EARLY ON THE stifling morning of July 19, the Salem sheriff and his deputies loaded five women in a wooden cart. They rode slowly west, along Essex Street, under armed guard. To the modern eye, the cart trundling through central Salem—past the meetinghouse, past Hathorne’s home, past Stephen Sewall’s and Corwin’s homes, past gaping, hooting crowds of spectators—carried five shabbily dressed women, colorless and middle-aged if not older, their hands identically bound. They in fact made for a disparate group. At thirty-nine (she had celebrated a birthday in jail), the rancorous Sarah Good was the youngest. Her five-year-old daughter remained that morning shackled in Boston, where Good had lost the infant she nursed at the time of her arrest. At seventy-one, Rebecca Nurse and the vitriolic Amesbury widow Susannah Martin were the eldest. The five had spent the most wretched weeks of their lives in close confinement but had not all been acquainted previously. None was a member of Parris’s congregation. One was impoverished, one well-off. Good and Martin were downwardly mobile, having sued over elusive inheritances. Martin was the sole widow. Sarah Good’s husband had quickly agreed his wife was a witch; Francis Nurse devoted whole days to proving that his was not. Prosecuted for a very different set of miscellaneous crimes, they had little in common apart from their gender and their untidy appearance. Save for Rebecca Nurse, all had been in court before, which left them vulnerable. Galileo too had answered to charges of having missed Mass before his telescope troubles began.
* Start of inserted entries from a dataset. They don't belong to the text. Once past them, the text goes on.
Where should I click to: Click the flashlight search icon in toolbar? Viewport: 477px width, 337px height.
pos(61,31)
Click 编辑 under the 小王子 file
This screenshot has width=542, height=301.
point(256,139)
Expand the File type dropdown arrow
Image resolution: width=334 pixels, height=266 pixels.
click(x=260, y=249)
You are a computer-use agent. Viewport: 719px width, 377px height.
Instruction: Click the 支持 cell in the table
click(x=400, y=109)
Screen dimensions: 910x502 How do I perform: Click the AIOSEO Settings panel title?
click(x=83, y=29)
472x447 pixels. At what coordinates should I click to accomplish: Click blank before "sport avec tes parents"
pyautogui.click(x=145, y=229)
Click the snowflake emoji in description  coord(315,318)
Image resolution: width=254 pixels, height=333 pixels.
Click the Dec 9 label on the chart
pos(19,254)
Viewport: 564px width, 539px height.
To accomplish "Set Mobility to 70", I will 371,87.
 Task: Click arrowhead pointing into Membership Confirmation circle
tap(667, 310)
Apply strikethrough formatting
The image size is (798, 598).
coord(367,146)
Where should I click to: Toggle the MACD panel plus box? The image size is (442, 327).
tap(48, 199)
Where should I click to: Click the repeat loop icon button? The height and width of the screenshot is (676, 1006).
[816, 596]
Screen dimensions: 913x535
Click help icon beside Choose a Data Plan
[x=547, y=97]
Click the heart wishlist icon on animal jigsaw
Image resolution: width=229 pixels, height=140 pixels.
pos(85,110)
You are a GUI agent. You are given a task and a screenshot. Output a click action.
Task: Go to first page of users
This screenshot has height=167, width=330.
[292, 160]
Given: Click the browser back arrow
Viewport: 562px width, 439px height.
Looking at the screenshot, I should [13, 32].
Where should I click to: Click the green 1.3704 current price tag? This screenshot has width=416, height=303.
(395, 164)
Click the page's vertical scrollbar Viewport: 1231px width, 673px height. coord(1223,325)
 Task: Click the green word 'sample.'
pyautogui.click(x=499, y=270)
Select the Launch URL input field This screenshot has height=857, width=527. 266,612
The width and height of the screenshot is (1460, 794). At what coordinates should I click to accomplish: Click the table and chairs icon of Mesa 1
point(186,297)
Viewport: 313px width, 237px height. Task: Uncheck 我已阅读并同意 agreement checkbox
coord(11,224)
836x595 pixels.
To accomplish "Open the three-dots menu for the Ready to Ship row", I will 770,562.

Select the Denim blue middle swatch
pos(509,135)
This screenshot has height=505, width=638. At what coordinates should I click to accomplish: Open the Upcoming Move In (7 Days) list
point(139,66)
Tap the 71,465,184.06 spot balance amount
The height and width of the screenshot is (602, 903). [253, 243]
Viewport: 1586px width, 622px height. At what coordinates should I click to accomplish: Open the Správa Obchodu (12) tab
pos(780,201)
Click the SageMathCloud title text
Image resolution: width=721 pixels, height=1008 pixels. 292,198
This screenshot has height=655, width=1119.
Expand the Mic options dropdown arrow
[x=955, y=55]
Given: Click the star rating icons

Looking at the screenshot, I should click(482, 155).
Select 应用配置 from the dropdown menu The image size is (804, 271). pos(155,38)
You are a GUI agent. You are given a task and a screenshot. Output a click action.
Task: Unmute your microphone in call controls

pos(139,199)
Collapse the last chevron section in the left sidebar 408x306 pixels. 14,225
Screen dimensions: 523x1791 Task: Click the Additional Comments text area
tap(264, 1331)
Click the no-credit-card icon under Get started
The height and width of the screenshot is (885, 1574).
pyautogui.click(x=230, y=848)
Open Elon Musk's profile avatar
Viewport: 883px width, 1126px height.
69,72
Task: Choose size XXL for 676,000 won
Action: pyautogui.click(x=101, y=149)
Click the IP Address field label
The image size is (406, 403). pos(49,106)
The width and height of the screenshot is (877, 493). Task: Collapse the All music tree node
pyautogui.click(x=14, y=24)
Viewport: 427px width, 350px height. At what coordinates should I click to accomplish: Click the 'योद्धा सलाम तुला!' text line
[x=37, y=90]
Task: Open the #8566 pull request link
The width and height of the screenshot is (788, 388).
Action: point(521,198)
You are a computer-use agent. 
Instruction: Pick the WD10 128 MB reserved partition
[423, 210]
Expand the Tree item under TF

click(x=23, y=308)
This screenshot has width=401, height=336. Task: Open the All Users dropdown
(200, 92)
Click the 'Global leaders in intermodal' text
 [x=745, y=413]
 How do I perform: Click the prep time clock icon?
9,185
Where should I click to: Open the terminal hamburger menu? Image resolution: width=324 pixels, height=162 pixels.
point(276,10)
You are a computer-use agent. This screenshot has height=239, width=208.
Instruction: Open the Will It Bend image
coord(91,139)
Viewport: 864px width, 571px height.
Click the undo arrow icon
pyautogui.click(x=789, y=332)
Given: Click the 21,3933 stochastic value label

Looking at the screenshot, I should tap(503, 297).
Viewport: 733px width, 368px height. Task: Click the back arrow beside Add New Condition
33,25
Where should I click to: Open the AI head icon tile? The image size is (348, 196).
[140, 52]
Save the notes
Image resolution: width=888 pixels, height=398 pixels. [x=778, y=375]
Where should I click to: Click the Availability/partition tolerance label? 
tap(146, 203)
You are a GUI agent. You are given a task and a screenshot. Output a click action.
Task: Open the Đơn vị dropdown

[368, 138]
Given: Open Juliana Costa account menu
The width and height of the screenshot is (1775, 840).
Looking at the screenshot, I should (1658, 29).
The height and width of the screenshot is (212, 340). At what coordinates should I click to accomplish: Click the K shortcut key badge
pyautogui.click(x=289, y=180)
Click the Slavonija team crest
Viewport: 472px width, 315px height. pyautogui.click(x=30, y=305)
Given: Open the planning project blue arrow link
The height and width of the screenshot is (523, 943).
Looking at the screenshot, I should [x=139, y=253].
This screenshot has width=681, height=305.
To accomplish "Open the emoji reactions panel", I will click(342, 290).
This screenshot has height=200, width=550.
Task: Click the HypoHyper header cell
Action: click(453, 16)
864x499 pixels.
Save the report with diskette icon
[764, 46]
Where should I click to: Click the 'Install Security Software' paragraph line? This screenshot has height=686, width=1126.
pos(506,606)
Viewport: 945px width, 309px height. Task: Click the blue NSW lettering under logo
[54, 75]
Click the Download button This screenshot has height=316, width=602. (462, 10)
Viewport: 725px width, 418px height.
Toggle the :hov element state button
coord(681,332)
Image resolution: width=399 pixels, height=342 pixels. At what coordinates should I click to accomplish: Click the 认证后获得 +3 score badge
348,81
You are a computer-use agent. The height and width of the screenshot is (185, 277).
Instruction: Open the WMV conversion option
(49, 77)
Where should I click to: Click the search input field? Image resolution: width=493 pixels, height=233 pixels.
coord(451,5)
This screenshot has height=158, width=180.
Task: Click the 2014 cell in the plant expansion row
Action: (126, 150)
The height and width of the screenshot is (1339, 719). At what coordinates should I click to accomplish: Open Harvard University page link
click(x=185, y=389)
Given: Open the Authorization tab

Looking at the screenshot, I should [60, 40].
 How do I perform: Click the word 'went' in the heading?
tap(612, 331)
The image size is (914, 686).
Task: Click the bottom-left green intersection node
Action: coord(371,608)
“The widow Glover is drawn by to be hanged,” Samuel Sewall had noted in his diary on November 16, 1688; five witches riding to their execution was not something one missed or was meant to miss. All awaited the clatter of hooves and cart wheels. All witnessed the same sight. Many made sens
e of it differently. When they looked at one another, the five women saw a band of innocents, some more conspicuously guiltless than others. Martin had questioned whether anyone other than the afflicted girls practiced witchcraft. For weeks the women had been stretched on that most pernicious of psychological racks: You are not what you think you are, they were hectored; you are what we think you are. What did those in the Salem street see as the cart creaked to the edge of town, to turn north over the town bridge? Some saw five benign, wretched, and disheveled older women. Many watched resolutions to nagging mysteries trundle by, disturbers of the peace, thorns in the side. A great majority saw five powerful witches. Plump with righteousness, they knew this to be what justice looked like. They found what they were looking for: an end to affliction, uncertainty, impurity. As Martha Corey herself had said of the first suspects, it was no wonder the devil recruited them. They were idle, slothful, malicious souls. Plenty of Rebecca Nurse’s defenders believed her cart mates guilty. Some no doubt shrank with fear as the dusty procession passed. Others vowed to redouble their devotions. If Rebecca Nurse could wind up in the devil’s snare, who was safe?